There's also a tendency for sellers to think private equity is walking in with a post-sale playbook — that they are set in their ways. Sellers tend to ask about case studies and what they've done in the past. But he says that's not reflective of what this company is going to be like.
"Every situation is unique, and every individual is special," he says. "So, how do you really create that bond? How do you really make it seem like this is a true partnership?"
However, there are many responsibilities that fall on an owner ahead of a sale. He says they've been frustrated as a buyer trying to go through a process with those who are not prepared.
"We've got an army of consultants in every area — legal, environmental, financial, accounting, assets and real estate — and the seller is just absolutely not ready," he says. "We would rather they take the time, go through the process, get a data room all set up and be able to talk to us. And they feel like well, if I deal with one person, it's going to be easier than going through a managed sale process. No, I think you're dealing with one person or a managed sale process, putting in the foundational work is the same. So, I totally recommend any seller contemplating to do all the work upfront."
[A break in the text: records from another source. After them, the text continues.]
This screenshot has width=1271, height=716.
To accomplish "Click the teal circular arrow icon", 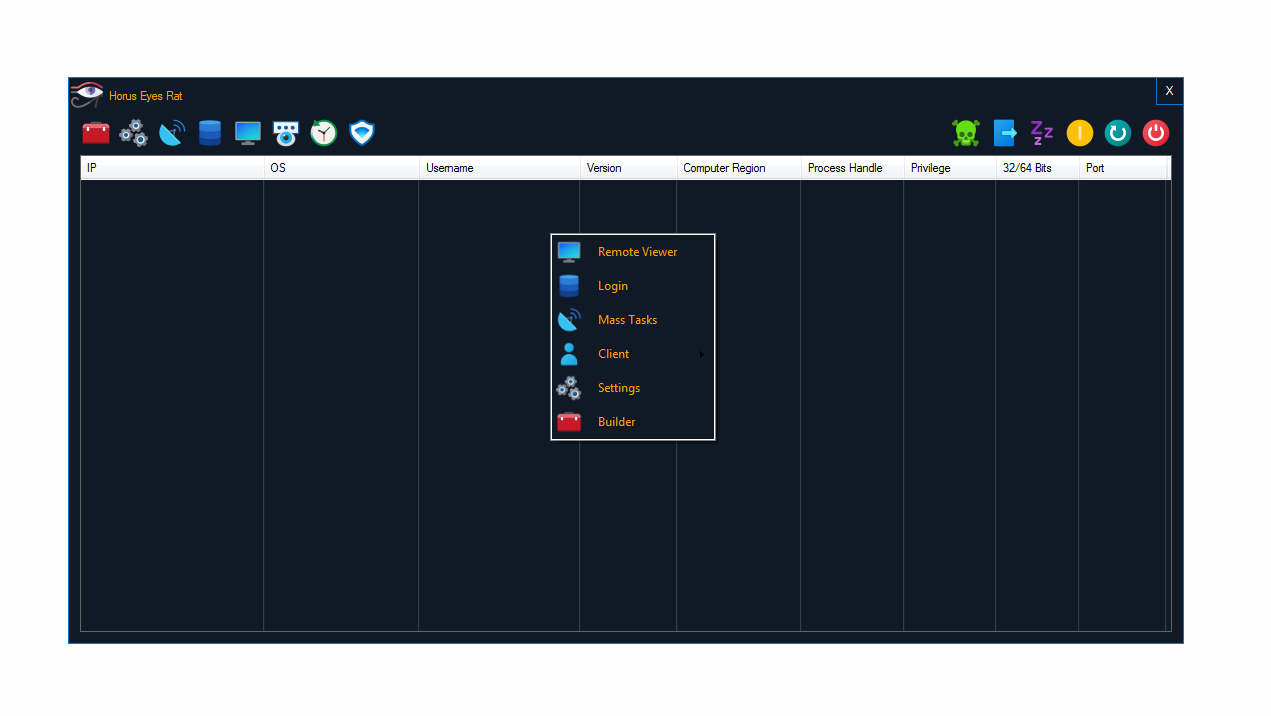I will (1118, 133).
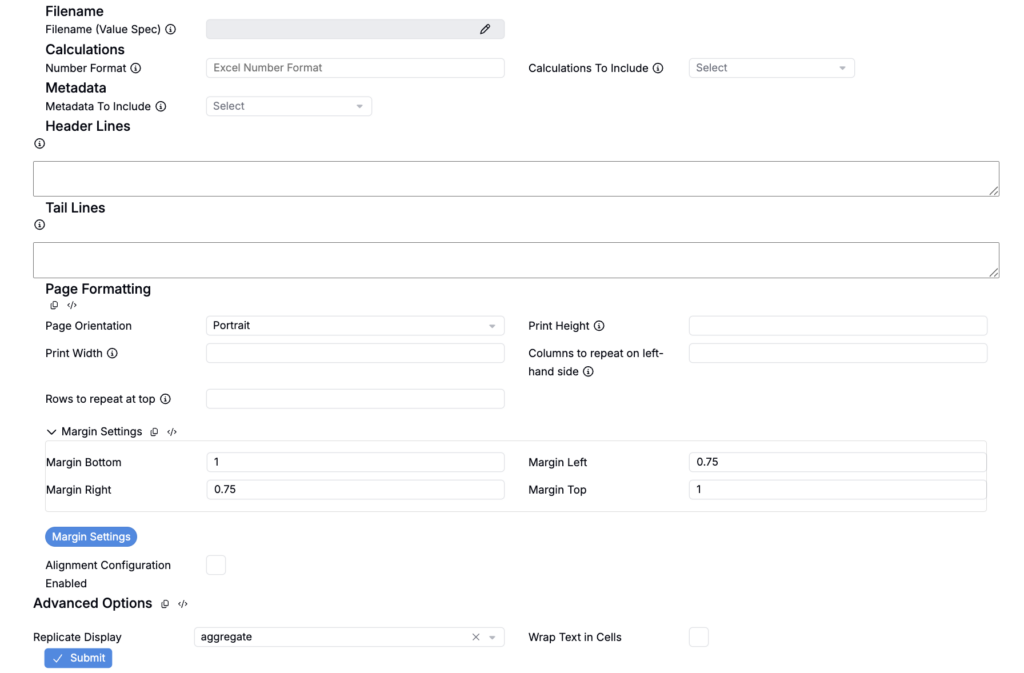Click the pencil edit icon in Filename field
Viewport: 1024px width, 673px height.
(x=485, y=30)
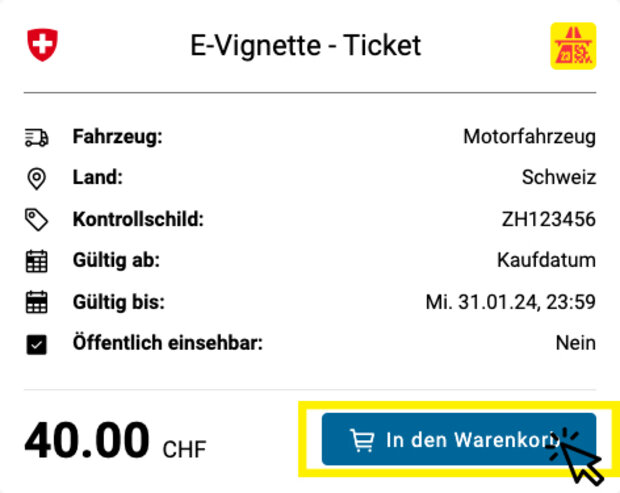This screenshot has height=493, width=620.
Task: Click the Öffentlich einsehbar: field label
Action: 167,343

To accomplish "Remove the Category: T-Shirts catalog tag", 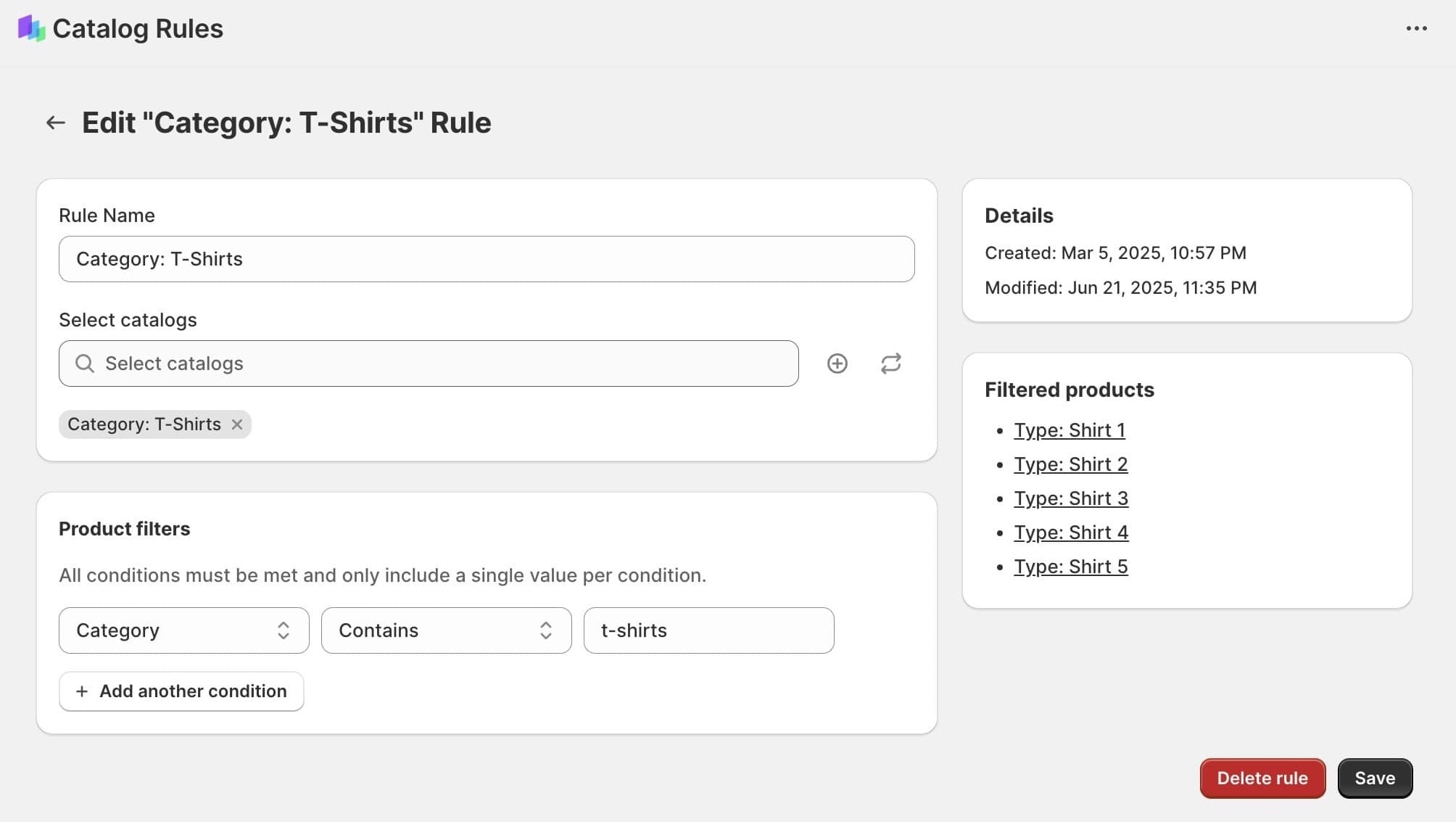I will [237, 424].
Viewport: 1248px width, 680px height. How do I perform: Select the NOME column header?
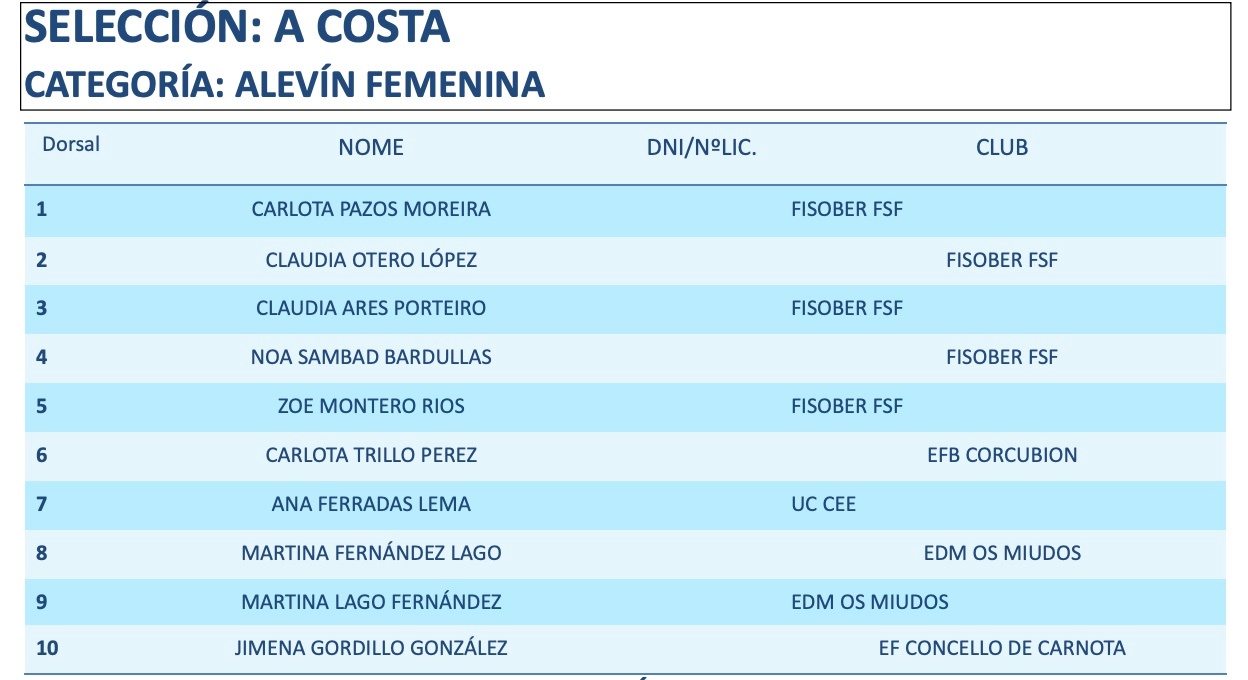[371, 147]
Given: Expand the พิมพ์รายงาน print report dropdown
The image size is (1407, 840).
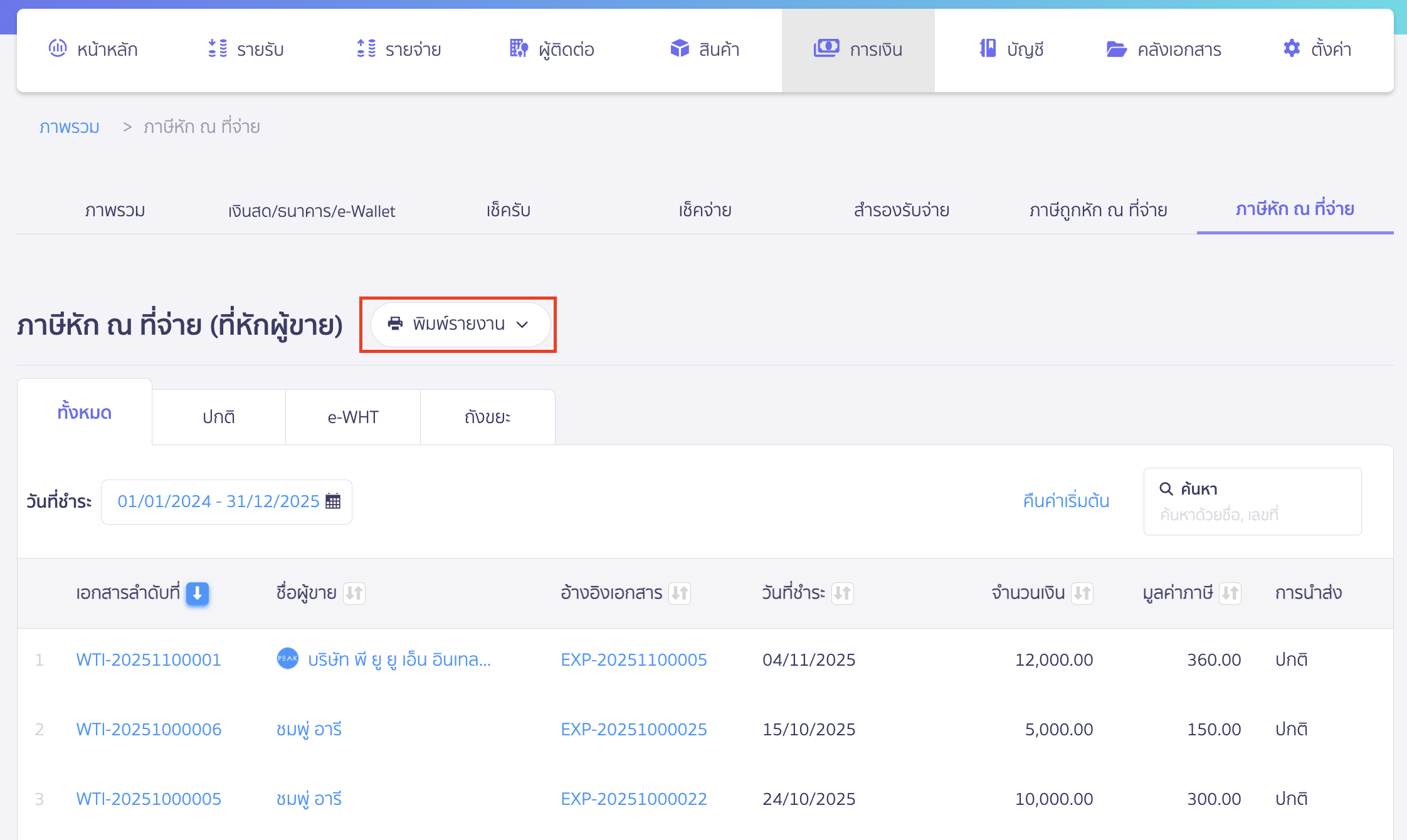Looking at the screenshot, I should [x=460, y=324].
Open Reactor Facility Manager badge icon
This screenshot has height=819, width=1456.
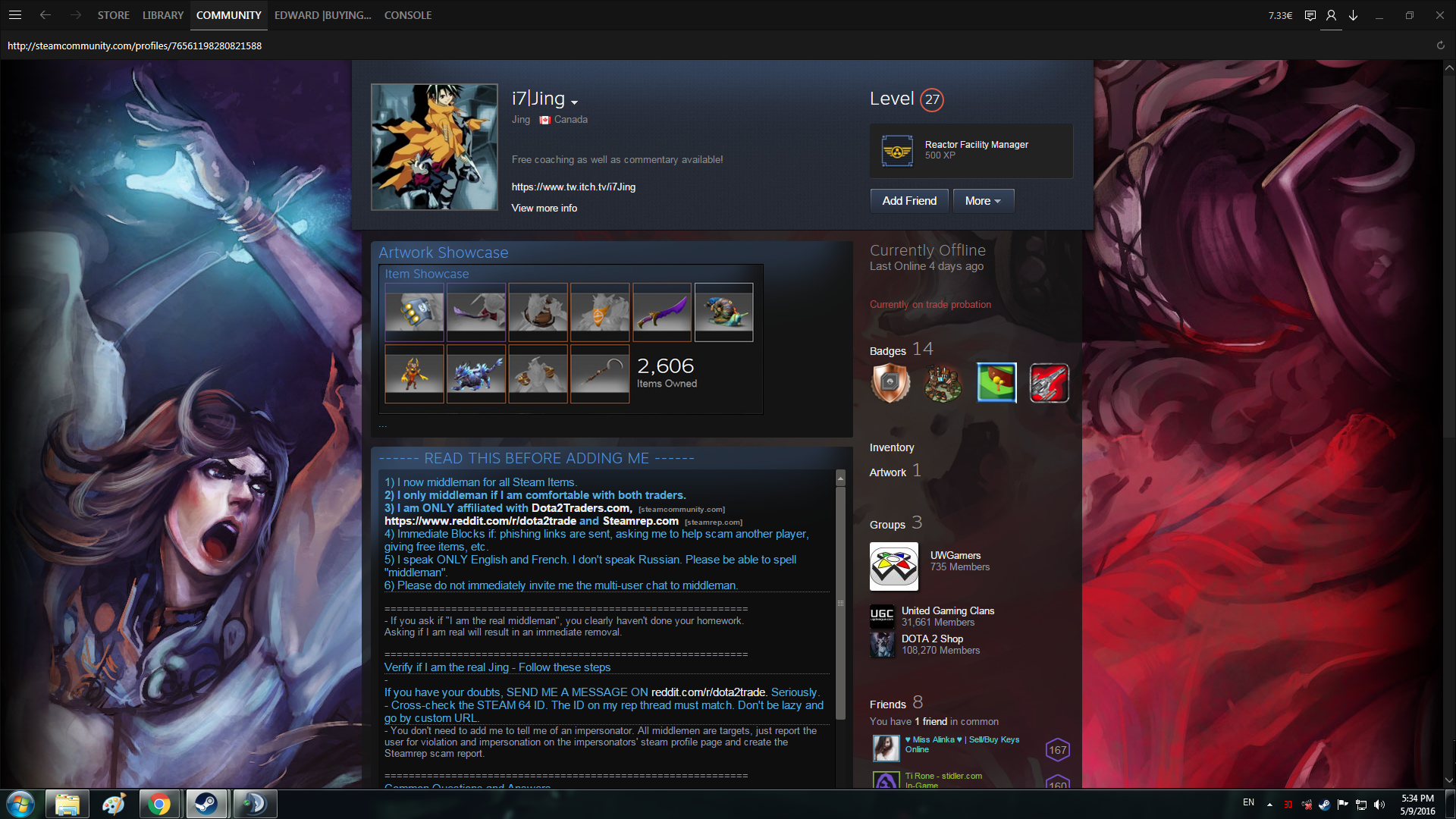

Kiru says both in terms of companies that they're looking at as well as companies that they own, they're dealing with an environment that is rapidly changing in terms of supply chain dynamics and demand fluctuations. Many companies also don't have robust processes that allows them to forecast what the market is going to look like and how they can make money on a consistent basis.
"The name of the game is very clear for us in private equity: you just grow revenue, you grow EBITA even more than you grow revenue, and you pay down debt and bank that cash and be ready for a sale at the end any point in time," Kiru says. "What we are seeing is companies that are flexible are able to evolve with their customer base and find those sweet spots where you can actually make money. I would bet a lot of companies out there really don't know they're costing, and the costing in terms of where you're making money where you're losing money, where do you want to be focusing on and how do you create that sizzle in the company when you go to sell? All those become really crucial factors."